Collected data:
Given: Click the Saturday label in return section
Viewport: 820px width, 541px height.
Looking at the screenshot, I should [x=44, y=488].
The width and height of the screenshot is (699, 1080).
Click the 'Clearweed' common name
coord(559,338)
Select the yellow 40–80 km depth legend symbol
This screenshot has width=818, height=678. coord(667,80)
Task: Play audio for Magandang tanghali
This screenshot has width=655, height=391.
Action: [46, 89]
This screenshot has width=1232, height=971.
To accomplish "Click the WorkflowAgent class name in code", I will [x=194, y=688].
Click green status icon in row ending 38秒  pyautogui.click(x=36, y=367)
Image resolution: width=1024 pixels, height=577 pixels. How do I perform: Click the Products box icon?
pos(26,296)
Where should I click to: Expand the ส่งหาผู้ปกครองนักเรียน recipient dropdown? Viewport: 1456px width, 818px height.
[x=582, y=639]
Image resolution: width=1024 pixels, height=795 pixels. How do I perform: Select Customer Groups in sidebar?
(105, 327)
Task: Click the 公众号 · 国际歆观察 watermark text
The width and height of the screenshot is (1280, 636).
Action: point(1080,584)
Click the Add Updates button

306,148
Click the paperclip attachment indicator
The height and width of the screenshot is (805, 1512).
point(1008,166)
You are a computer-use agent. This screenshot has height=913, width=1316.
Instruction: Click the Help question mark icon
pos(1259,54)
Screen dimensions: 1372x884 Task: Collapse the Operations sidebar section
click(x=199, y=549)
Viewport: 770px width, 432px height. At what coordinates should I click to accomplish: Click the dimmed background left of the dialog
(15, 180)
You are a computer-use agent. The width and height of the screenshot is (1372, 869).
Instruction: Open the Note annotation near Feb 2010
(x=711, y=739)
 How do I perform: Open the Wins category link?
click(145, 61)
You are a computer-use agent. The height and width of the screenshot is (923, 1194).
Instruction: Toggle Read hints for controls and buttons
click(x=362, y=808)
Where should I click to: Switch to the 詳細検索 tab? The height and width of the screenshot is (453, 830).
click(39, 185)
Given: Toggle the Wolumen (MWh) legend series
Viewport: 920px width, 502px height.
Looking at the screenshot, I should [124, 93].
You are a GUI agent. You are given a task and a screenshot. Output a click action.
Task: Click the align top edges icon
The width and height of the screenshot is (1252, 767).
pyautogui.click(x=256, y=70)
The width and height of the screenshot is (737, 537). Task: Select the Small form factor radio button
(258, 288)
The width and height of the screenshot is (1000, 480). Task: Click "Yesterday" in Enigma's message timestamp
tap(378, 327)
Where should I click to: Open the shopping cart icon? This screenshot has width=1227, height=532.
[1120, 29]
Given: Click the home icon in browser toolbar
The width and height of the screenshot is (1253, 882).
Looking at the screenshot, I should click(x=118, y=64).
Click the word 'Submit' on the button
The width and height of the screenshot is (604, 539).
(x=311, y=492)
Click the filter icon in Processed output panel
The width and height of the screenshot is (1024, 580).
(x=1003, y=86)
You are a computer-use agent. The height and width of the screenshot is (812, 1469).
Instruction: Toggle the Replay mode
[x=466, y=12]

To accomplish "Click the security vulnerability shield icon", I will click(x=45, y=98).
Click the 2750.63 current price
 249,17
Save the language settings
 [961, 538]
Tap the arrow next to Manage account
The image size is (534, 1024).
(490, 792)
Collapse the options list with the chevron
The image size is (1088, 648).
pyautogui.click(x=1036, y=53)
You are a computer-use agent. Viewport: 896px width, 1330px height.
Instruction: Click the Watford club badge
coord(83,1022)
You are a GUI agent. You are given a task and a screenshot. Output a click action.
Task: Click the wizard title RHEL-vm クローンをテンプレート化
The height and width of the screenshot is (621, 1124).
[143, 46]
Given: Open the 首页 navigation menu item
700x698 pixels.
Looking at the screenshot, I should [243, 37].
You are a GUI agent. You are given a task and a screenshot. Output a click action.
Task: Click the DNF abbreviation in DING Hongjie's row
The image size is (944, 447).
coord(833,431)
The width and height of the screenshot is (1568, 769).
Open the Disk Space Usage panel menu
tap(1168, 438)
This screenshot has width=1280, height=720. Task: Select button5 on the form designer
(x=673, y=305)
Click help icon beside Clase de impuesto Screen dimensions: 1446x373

* _Exercise brief_
Across all the records above, find each line with "will" in it and copy it.

* _Response area_
To accomplish "Click the WorkflowAgent class name in code", I will [x=194, y=688].
To accomplish "Click the security vulnerability shield icon", I will click(x=45, y=98).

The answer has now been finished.